AbbVie, which this month abandoned its planned $55 billion purchase of Dublin drugmaker Shire, reported impressive quarterly earnings on demand for its Humira arthritis drug and said it could deliver strong long-term growth without rushing into another big merger attempt.
"The underlying growth prospects of AbbVie don't require us to do a deal of that size," AbbVie Chief Executive Richard Gonzalez said in conference call, but added the company was keen on smaller acquisitions, particularly of treatments involving rare diseases, cancer and hepatology.
AbbVie shares rose 3.5 percent to $63.35 in morning trading. (Get the latest quote here.)
The Chicago drugmaker, which significantly boosted its full-year earnings forecast, said it had earned $506 million, or 31 cents per share, in the third quarter. That compared with $964 million, or 60 cents per share, a year earlier.
Excluding special items, including charges for the attempted Shire deal, AbbVie earned 89 cents per share. Analysts on average expected 77 cents, according to Thomson Reuters I/B/E/S.
Sales rose 7.8 percent to $5.02 billion, $200 million above forecasts.
"We see today's results as reinforcing our view that AbbVie shares remain well-positioned heading into 2015," said JPMorgan analyst Chris Schott. He said AbbVie could win U.S. marketing approval within weeks for a combination treatment for hepatitis C that may bolster earnings next year and beyond.
AbbVie, spun off early last year from Abbott Laboratories , is also testing treatments for cancer, Parkinson's Disease, endometriosis and other diseases.

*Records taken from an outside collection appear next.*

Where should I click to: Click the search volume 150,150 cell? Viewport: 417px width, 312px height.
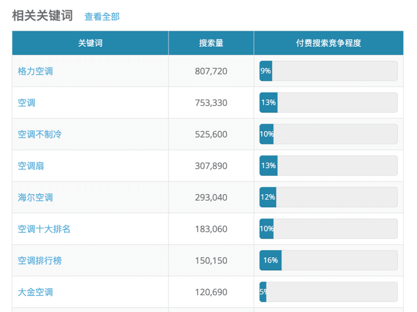pyautogui.click(x=211, y=261)
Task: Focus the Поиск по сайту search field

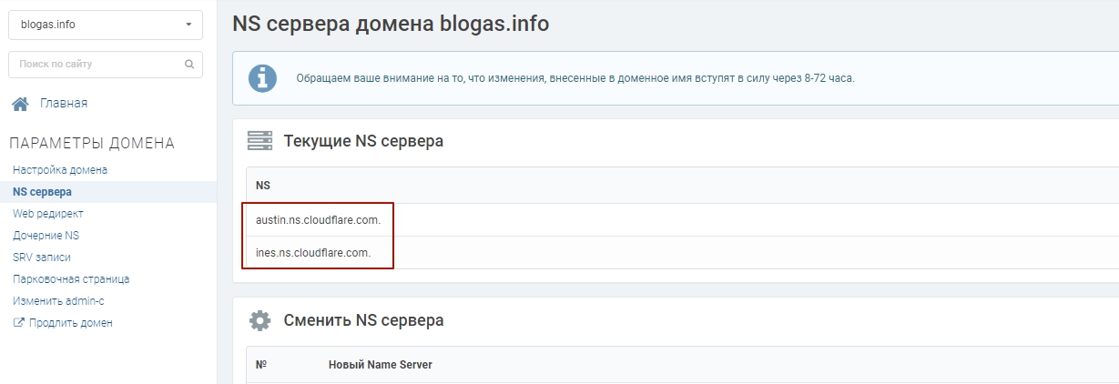Action: [96, 65]
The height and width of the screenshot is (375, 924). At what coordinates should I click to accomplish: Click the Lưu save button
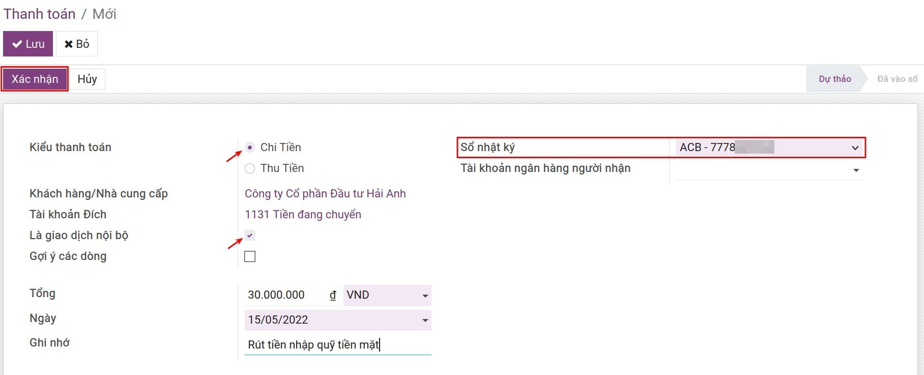tap(28, 44)
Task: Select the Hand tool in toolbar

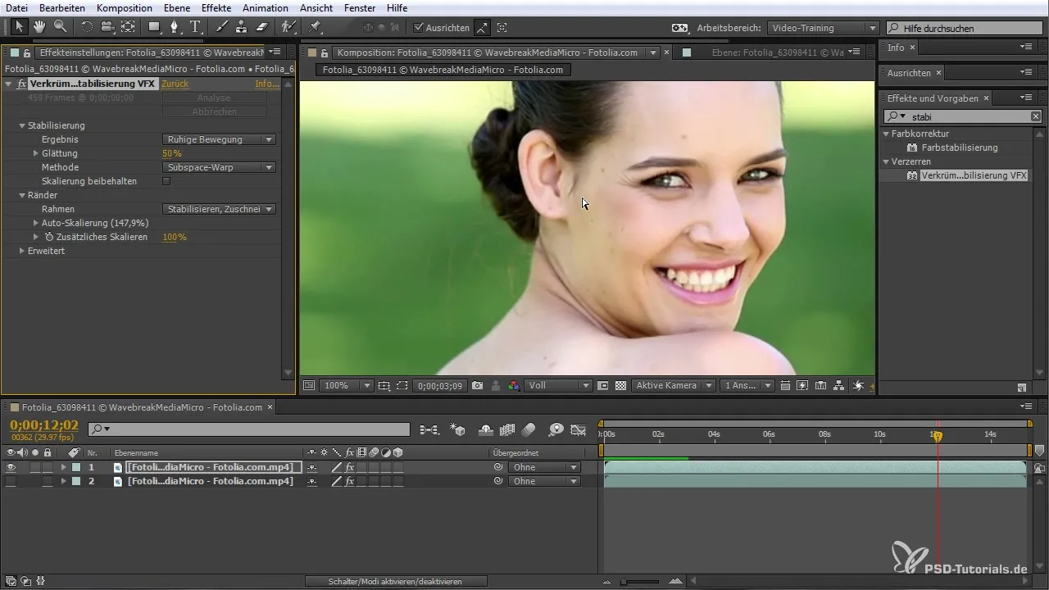Action: pyautogui.click(x=39, y=27)
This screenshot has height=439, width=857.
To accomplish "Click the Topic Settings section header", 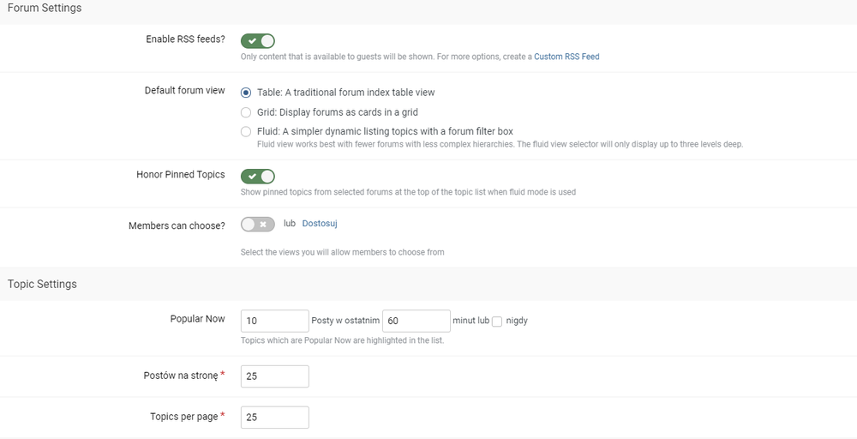I will (x=42, y=284).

The company had hoped to buy Shire and locate the combined company in Britain to take advantage of the nation's lower tax rate. But AbbVie walked away after tax law changes announced by the U.S. Treasury made the tax-inversion deal less attractive.
Sales of Humira, the world's top-selling drug, jumped almost 18 percent to $3.26 billion. They accounted for 65 percent of total sales, underscoring the company's need for other products to broaden its portfolio.

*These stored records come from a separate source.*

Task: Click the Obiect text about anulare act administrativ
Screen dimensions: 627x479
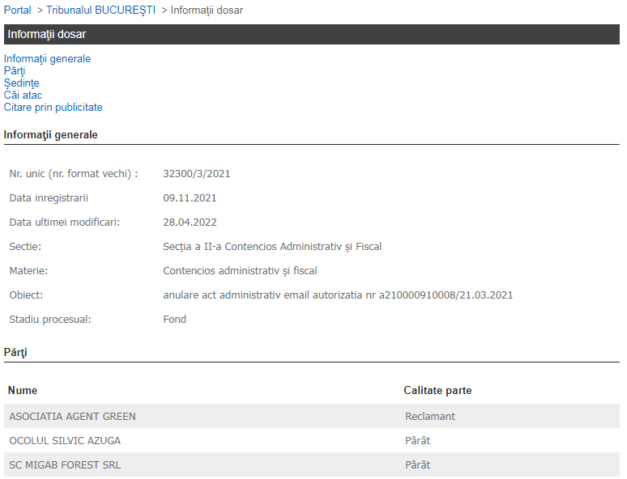Action: tap(338, 295)
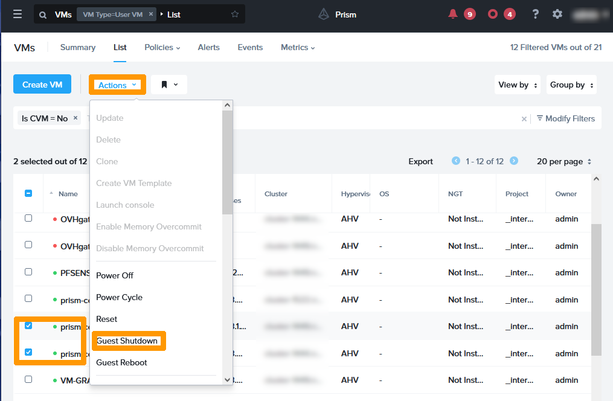Screen dimensions: 613x401
Task: Click the Actions menu scrollbar
Action: tap(227, 163)
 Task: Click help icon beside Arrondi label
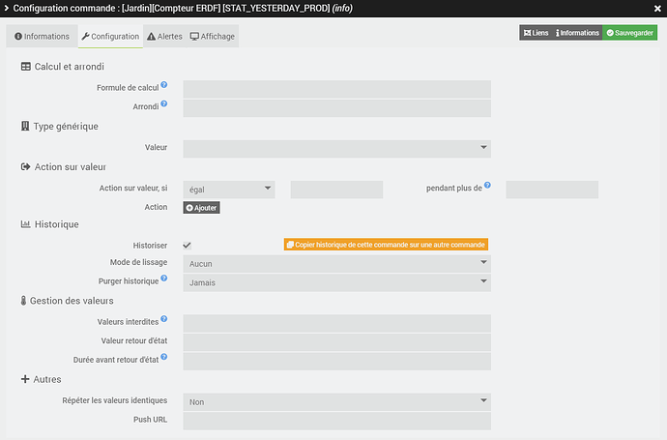164,103
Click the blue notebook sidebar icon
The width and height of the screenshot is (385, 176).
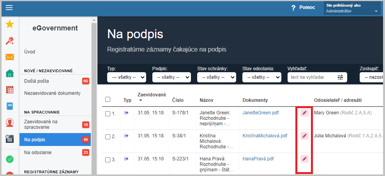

Gonzalez attributed Humira's sales growth to the wide range of approved uses of the drug, including for Crohn's disease and psoriasis, and because it is still being introduced in more countries 12 years after its U.S. launch.
Although Humira's U.S. patent lapses in late 2016, AbbVie has said it will take years for other drugmakers to develop and win approval for their own generic versions.
A few other AbbVie brands showed strong growth in the quarter, including thyroid hormone replacement drug Synthroid, whose sales rose 24 percent to $200 million.
But others declined, including cholesterol treatments and AndroGel testosterone gel, whose sales have been hurt by safety concerns for the drug class.
AbbVie raised its 2014 profit forecast to between $3.25 and $3.27 per share from its prior view of $3.06 to $3.16.